Oh, the pleasures. Those are the opening words of Handel’s delightful pastoral opera “Acis and Galatea,” and a fitting commentary on the performance of that work by Musica Angelica the other night at the Center Theater.

Nine instrumentalists and five singers combined forces in a concert presentation. One didn’t miss much of the dramatic action, which is almost nonexistent anyway; the singers mainly sing arias commenting on their situations, with a few duets mingled in. The five unite at the beginning and the end to form the chorus.

Handel’s music is glorious. And for an effective presentation you need two things:  style and flawless execution.

That’s what we got. Musica Angelica is one of the premier historical performance groups around, and their practical application of Baroque performance practices is a wonder to behold. In addition, they are all wonderful musicians and masters of their respective instruments. The ensemble, under the firm direction of music director Martin Haselböck, who presided at the harpsichord, played Handel’s music the way it was meant to be played.

The singers were excellent. As the eponymous young lovers, Teresa Wakim and Steven Caldicott Wilson possess sweet, crystal clear voices that can negotiate Handel’s coloratura passages with ease and soar when necessary. Tenor Wilson began with a soft edge, but by the time he got to, “Love sounds the alarm,” the voice was ringing triumphantly.

For a minor character, Nils Neubert had a lot to do, and he sang beautifully.  About all mezzo Tracy Cowart had to do was sing the opera’s best tune, “Would you gain the tender creature,” and she knocked it out of the park.

Handsome, slender Christopher Herbert is physically all wrong for the ugly giant Polypheme. Fortunately, he’s a terrific actor and an exemplary singer, and his resonant baritone is perfect for “O ruddier than the cherry.” He made the villain funny and scary at the same time, as he should be.

Supertitles were not needed.  The opera is in English, and even though the singers were upstage of the orchestra, Handel’s text contains enough repetition to enable the listener’s total comprehension. And the Center Theater is the ideal venue for this sort of intimate presentation.

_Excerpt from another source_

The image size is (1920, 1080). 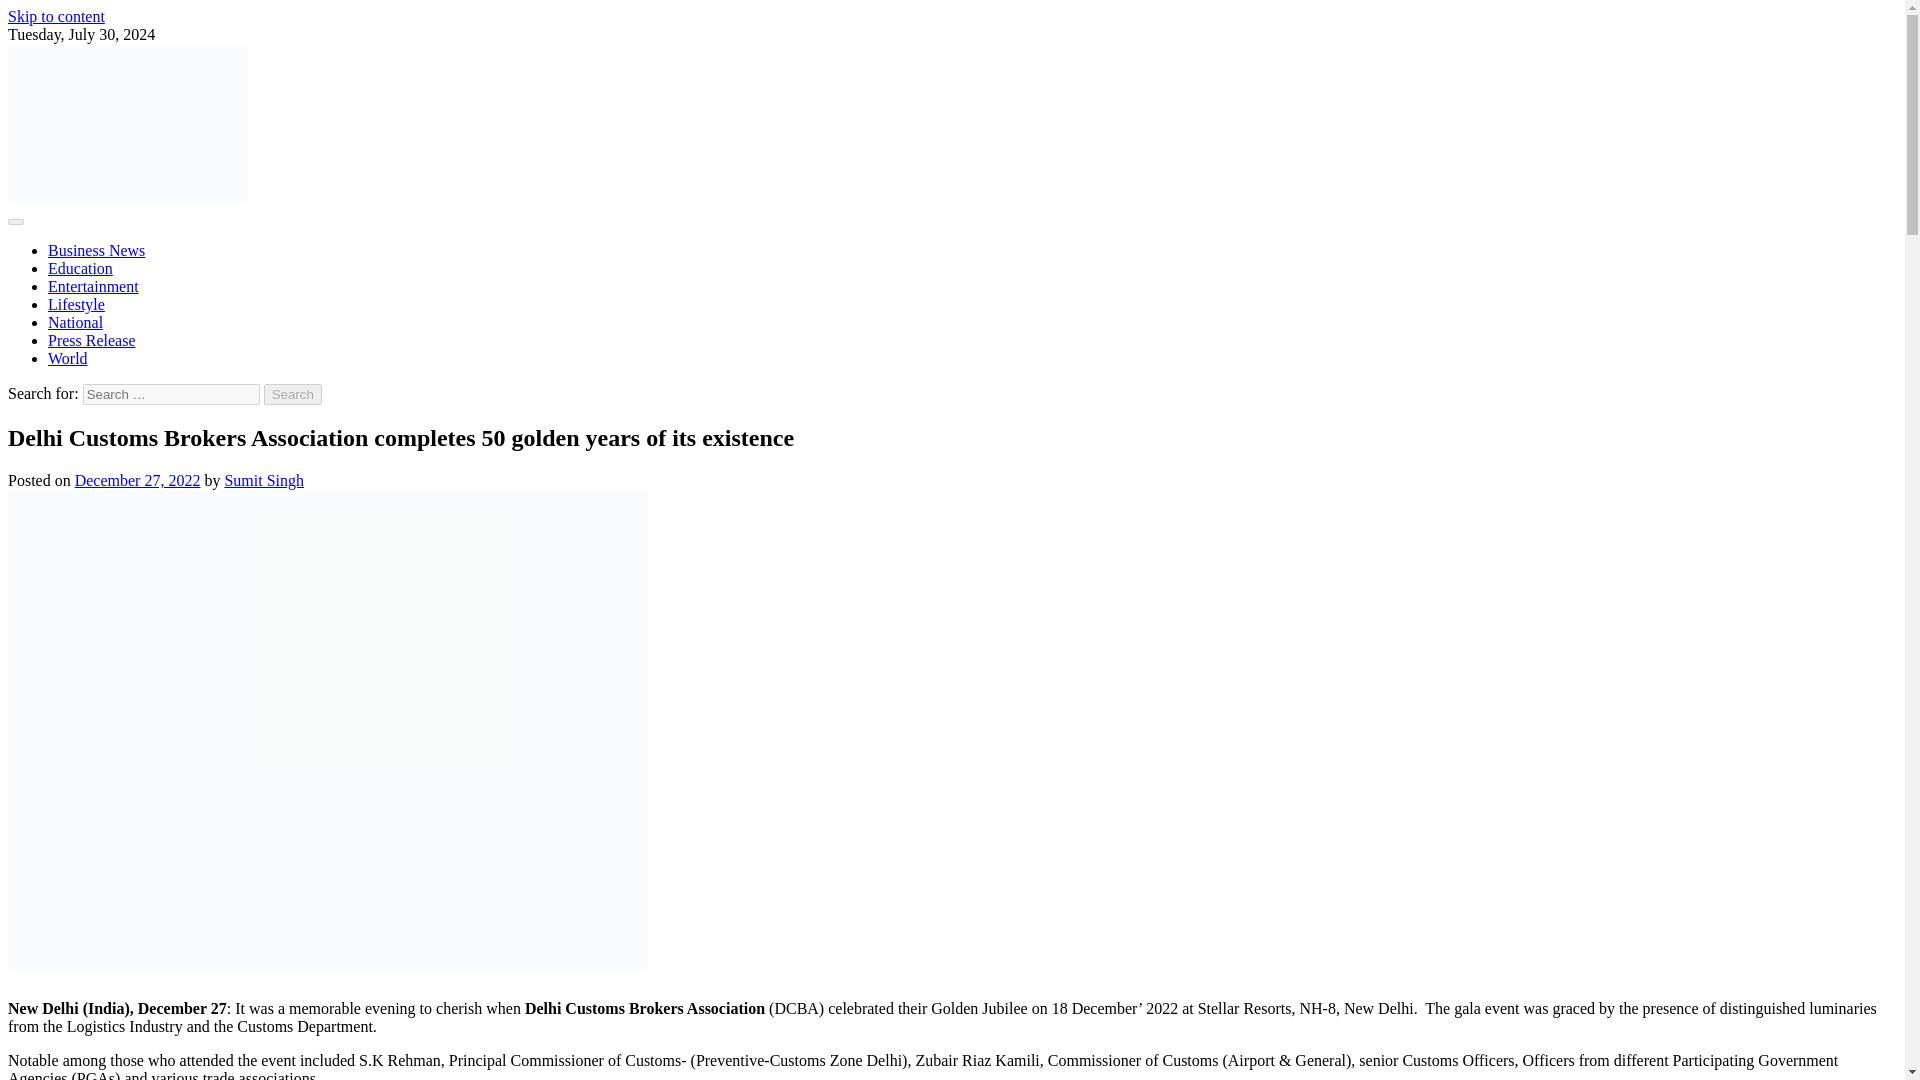 I want to click on Sumit Singh, so click(x=264, y=480).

So, this was a terrific performance of a great piece.  Why were more people not there? Well, it was a Thursday night, tickets are not cheap, historical performance is an acquired taste, the group isn’t based locally, etc. Given all that, with a little effective marketing, an ensemble of this quality should be able to attract a larger share of the Long Beach concert-going public. Hope they try again next year.